A cultura tóxica não é de hoje certamente, mas o actual executivo fez questão de lhe aumentar a toxicidade. Não só em razão da linha política geral seguida, sem perspectiva, sem espessura, inculta, que hoje, todos o compreendemos, não passa de um enorme logro. Mas também porque no sector específico da cultura --liderado sucessivamente por dois personagens cuja actuação sugere frequentemente estarmos em pleno reino do poltergeist-- se alcançou o nível zero. É o pior do mau! É o retorno ao período mais negro, dos dias mais negros que jamais vivemos nesta matéria!
Os tiques autoritários evidenciados nas respostas destes governantes, perante uma interpelação, totalmente pertinente, feita com toda a legitimidade e com enorme coragem (um facto digno de realce neste país de cágados...), são fáceis de explicar. Ainda estão no tempo em que quando se ouvia falar de cultura se sacava do revólver. Falta classe à classe política. Bem poderiam aproveitar o tal projecto das "Novas Oportunidades" para se reciclarem a eles próprios e subirem um pouco a altura do seu voo. Neste momento não passam de aves de voo raso.

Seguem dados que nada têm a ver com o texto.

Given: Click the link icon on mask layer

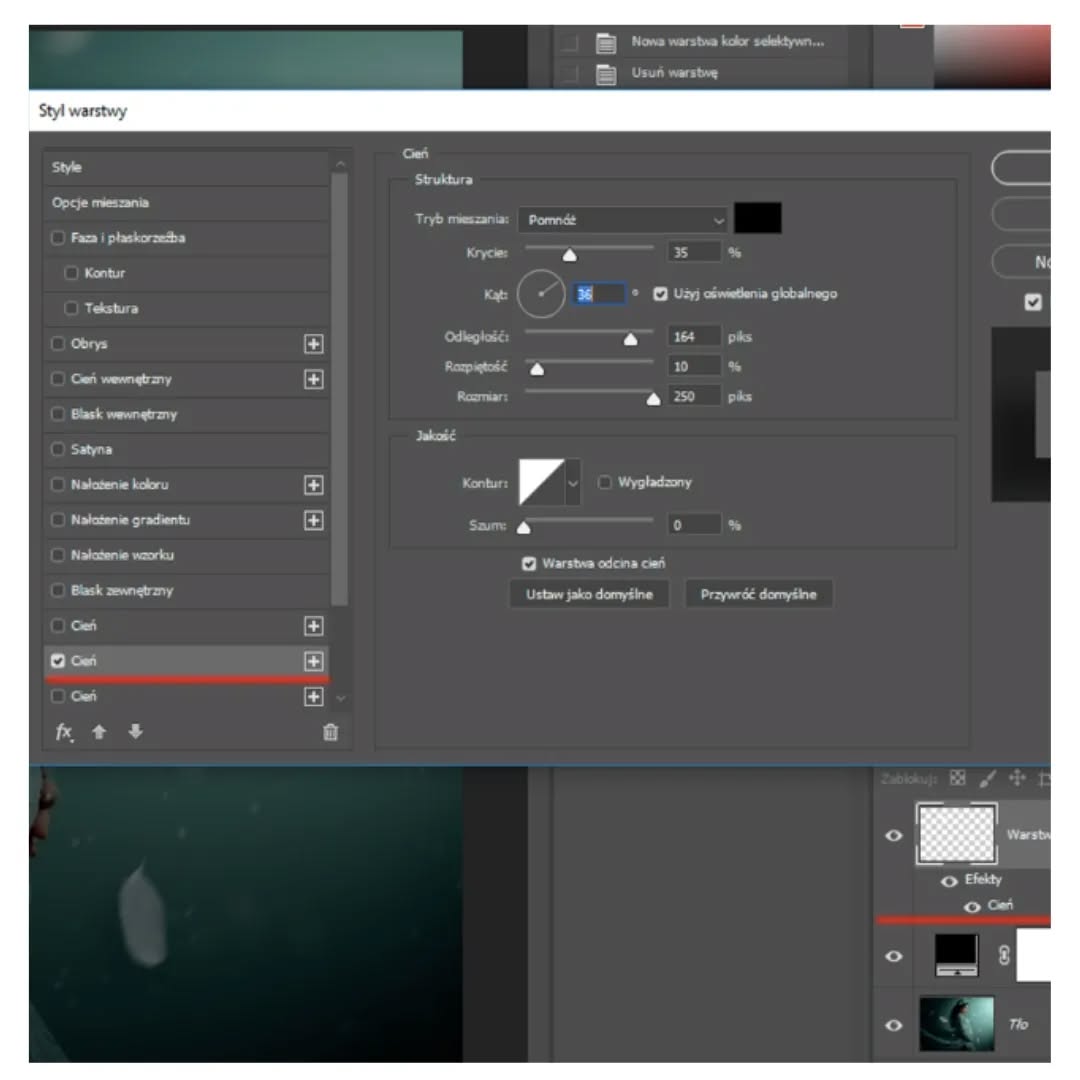Looking at the screenshot, I should (1004, 956).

Estas figurinhas são, contudo, as mesmas que quando partem em viagem de Estado, ou quando precisam de imagens fortes para promover o país se encavalitam nas artes e nos artistas para mostrarem ao mundo as nossas e as suas virtudes... Mas, não se pode tomar banho com perfume. Antes de o perfumar, o corpo precisa de passar por uma boa barrela, com um bom sabão e água. De outro modo o mau cheiro sente-se sempre lá ao fundo.
Os artistas, esses, continuam a sua cruzada solitária, fazendo todos os dias das tripas coração e buscando fora os apoios que a sua terra lhes sonega. A democracia ainda não mora aqui.